Разразившаяся вскоре русско-японская война тяжело отразилась на Алексее Павловиче, тем более что он постоянно получал известия непосредственно с фронта: в моих письмах-дневниках, пересылавшихся с военным фельдъегерем. Когда я вернулся из Маньчжурии, я застал отца в очень подавленном состоянии.
Не одну ночь проговорили мы с ним наедине о внутреннем положении, созданном военным поражением и революцией. Он с болью в душе сознавал ничтожество Николая II и мечтал о "сильном" царе, который-де сможет укрепить пошатнувшийся монархический строй.
Кадетскую партию и все петербургское общество он считал оторванными от России и русского народа, который, по его мнению, оставался верным монархии. Банки -- как состоящие на службе иностранного капитала -- считал растлителями государственности и исключение делал только для Волжско-Камского банка, считая его русским, видимо, потому, что в этот банк не входили иностранные капиталы. Презирая как ненужную уступку манифест 17 октября, он все-таки -- с болью в сердце, но и с гордостью -- нес государственное знамя при открытии 1-й Государственной думы.
-- Мы попали в тупик,-- говаривал он мне,-- и придется, пожалуй, пойти в Царское с военной силой и потребовать реформ.
Как мне помнится, реформы эти сводились к укреплению монархического принципа. Спасение он видел в возрождении старинных русских форм управления, с самодержавной властью царя и зависимыми только от царя начальниками областей. Для осуществления этих принципов он был готов даже на государственный переворот.
-- Вот и думаю,-- говорил он мне,-- можно положиться из пехоты на вторую гвардейскую дивизию, как на менее привилегированную, а из кавалерии -- на полки, которые мне лично доверяют: кавалергардов, гусар, кирасир, пожалуй, казаков.
Он показал мне однажды список кандидатов на министерские посты в будущем правительстве.
Эти беседы велись у нас с отцом в его тихом кабинете поздней ночью, когда весь дом уже спал крепким сном.
Как далеко зашел отец в осуществлении своих планов дворцового переворота я не знаю. Одно для меня бесспорно: какие-то слухи, может быть и неясные, дошли тогда до правящих сфер. Отношения с двором и правительством у отца все более портились. Чья-то рука направляла начавшуюся травлю в так называемой бульварной прессе, вроде "Биржевки" и "Петербургской газеты". Здесь стали появляться карикатуры на отца как на председателя какой-то таинственной и в действительности не существовавшей "Звездной Палаты".
Я жил в Париже, когда в европейских газетах прочел телеграфное сообщение о покушении на Алексея Павловича Игнатьева. Это сообщение оказалось ложным, но пророческим.
Возвратившись в Петербург в конце сентября 1906 года, я застал отца постаревшим, усталым и еще более отчаявшимся. Государственный совет потерял для него всякий интерес. "В Петербурге мне делать больше нечего",-- говорил отец.

## [ЗАДАНИЕ A]
Перескажите в виде краткого списка абзац фрагмента, который начинается словами «Кадетскую партию». Сохраните основные факты.
Записи никак не связаны с фрагментом.

## [ИСХОДНЫЕ ДАННЫЕ]

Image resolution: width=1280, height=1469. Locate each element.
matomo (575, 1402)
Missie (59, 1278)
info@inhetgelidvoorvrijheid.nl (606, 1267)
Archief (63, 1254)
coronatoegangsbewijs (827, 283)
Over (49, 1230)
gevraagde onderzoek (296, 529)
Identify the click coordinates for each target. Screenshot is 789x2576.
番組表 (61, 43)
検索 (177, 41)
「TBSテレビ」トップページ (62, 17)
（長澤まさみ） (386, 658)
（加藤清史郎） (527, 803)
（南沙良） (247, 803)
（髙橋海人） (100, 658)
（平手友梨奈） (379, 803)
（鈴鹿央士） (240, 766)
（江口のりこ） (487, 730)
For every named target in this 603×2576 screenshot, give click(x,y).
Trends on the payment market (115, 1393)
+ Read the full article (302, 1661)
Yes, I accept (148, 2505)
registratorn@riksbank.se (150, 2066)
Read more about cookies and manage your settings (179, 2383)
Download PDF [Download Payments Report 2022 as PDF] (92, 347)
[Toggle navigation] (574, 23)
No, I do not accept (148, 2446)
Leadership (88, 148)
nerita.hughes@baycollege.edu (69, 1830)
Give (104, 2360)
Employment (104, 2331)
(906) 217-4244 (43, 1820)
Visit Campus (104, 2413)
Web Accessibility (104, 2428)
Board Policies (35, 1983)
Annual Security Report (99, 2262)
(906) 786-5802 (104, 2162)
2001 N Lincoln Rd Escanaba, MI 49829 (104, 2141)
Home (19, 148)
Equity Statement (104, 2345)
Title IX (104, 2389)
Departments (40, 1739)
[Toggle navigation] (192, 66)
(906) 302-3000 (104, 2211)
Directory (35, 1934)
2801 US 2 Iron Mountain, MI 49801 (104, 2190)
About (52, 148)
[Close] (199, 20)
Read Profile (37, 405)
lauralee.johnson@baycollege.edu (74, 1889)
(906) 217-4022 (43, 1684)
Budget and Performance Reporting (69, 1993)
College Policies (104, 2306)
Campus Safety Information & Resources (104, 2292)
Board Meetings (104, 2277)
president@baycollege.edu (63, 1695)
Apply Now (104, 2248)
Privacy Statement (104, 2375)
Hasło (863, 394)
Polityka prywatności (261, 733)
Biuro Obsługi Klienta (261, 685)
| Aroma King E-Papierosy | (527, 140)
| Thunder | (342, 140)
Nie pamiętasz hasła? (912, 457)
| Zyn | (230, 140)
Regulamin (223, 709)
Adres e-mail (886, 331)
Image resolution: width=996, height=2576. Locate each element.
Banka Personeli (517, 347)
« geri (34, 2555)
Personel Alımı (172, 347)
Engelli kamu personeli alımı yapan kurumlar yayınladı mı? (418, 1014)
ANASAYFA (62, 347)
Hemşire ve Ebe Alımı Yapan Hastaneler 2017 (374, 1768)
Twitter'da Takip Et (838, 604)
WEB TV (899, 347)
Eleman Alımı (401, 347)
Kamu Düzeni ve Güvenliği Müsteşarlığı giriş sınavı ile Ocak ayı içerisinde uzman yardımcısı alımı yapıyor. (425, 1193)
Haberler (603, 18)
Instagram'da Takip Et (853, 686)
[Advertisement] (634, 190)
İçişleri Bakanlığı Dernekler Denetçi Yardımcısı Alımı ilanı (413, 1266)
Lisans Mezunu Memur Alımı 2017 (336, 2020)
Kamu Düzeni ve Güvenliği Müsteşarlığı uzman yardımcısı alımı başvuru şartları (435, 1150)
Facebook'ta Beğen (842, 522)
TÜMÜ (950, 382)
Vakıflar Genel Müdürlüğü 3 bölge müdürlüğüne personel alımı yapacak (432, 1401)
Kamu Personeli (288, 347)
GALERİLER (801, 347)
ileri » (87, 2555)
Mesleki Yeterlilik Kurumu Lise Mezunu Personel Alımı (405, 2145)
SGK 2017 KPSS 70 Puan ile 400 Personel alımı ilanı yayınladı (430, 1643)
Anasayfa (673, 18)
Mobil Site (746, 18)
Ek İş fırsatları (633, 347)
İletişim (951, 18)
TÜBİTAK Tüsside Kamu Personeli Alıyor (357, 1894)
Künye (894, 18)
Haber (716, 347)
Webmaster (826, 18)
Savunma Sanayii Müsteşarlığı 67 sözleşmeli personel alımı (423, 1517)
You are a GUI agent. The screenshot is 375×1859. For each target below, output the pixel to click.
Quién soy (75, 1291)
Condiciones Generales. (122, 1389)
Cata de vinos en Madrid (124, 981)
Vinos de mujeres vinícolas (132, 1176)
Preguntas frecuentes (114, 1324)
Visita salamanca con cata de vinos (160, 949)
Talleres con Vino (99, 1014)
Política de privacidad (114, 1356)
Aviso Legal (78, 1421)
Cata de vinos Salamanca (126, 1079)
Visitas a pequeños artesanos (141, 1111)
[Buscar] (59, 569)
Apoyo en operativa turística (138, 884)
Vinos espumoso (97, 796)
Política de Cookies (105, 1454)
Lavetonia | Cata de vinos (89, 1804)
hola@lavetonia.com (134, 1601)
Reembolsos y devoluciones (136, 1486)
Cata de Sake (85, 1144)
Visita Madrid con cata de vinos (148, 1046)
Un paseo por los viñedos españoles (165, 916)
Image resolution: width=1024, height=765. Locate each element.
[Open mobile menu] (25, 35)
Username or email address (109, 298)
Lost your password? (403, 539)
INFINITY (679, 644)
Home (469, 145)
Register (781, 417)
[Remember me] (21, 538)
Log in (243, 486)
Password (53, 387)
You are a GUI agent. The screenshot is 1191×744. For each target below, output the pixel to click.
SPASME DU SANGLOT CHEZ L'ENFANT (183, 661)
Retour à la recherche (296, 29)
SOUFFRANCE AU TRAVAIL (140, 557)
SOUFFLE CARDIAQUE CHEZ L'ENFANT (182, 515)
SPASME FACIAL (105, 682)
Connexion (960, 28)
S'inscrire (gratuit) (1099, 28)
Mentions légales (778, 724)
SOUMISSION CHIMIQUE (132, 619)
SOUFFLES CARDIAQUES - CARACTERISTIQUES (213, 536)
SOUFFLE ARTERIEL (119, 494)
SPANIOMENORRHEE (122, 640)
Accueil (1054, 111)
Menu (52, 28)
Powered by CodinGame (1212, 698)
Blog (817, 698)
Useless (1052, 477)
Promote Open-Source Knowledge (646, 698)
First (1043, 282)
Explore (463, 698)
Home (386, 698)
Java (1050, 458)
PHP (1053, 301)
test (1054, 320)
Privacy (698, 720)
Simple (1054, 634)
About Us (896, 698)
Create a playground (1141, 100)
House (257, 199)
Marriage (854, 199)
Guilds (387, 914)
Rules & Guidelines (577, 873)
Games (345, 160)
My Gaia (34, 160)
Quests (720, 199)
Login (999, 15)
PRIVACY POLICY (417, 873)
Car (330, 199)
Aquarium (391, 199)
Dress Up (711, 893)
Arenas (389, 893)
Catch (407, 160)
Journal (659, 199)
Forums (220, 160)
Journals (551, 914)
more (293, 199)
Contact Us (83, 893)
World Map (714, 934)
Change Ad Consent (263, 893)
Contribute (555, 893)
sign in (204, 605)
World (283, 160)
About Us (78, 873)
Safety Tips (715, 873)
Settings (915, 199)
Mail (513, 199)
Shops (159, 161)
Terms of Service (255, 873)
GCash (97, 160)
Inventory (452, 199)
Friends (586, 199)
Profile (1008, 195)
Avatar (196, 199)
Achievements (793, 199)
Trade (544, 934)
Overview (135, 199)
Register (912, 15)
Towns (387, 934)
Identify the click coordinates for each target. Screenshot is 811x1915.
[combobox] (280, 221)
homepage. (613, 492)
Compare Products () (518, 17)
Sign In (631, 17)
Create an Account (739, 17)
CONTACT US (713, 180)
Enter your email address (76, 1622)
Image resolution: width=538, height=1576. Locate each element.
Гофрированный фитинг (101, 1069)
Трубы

## [ЗАДАНИЕ B]
Выпишите из записей все строки, в которых встречается слово «Statement». Регистр букв учитывается.

## [РЕЗУЛЬТАТ ВЫПОЛНЕНИЯ A]
- Кадетскую партию и все петербургское общество Алексей Павлович считал оторванными от России и русского народа. Народ, по его мнению, оставался верным монархии.
- Банки он считал растлителями государственности, так как они состоят на службе иностранного капитала. Исключение он делал только для Волжско-Камского банка: в него не входили иностранные капиталы.
- Манифест 17 октября он презирал как ненужную уступку. Тем не менее при открытии 1-й Государственной думы он нес государственное знамя.

## [РЕЗУЛЬТАТ ВЫПОЛНЕНИЯ B]
Equity Statement (104, 2345)
Privacy Statement (104, 2375)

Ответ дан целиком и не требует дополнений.